Nice. Finally something that doesn't require (faulty) magic with regexps or writing custom parsers just to get some data out of explain analyze.

Of course there is a drawback – explain analyze of above query has 481 bytes in standard format, 667 in JSON and 932 in XML – which doesn't look like much until you'll see a 2MB long explain output.

But, all in all, it's a great addition.

2 thoughts on “Waiting for 8.5 – Machine readable EXPLAIN”

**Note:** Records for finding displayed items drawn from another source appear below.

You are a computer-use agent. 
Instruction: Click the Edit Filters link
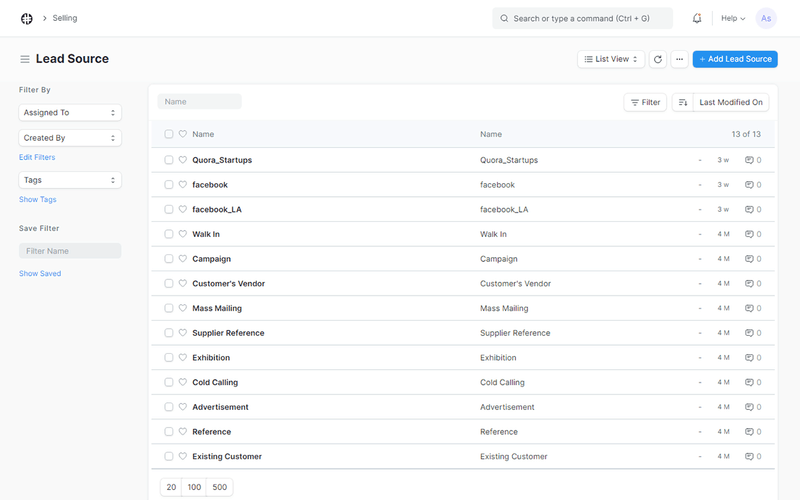(x=37, y=158)
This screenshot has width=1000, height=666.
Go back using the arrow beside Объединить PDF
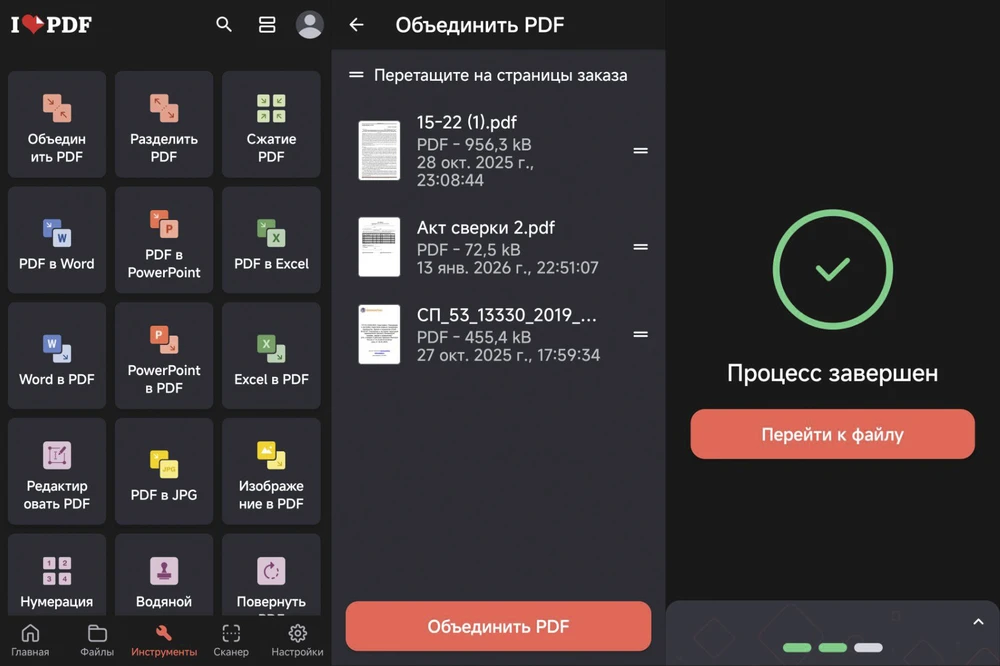click(x=356, y=25)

  1. One problem we’ve seen in the past on high performance oltp systems is that the overhead of running explain analyze was significant enough that you couldn’t adequately troubleshoot very fast queries (ie. the query would run faster by itself than it would through explain analyze). Any ideas on what the additional overhead, if any, of these new formats looks like?

  2. @Robert:
    no idea, but I don’t think it’s much – after all it’s just text formatting.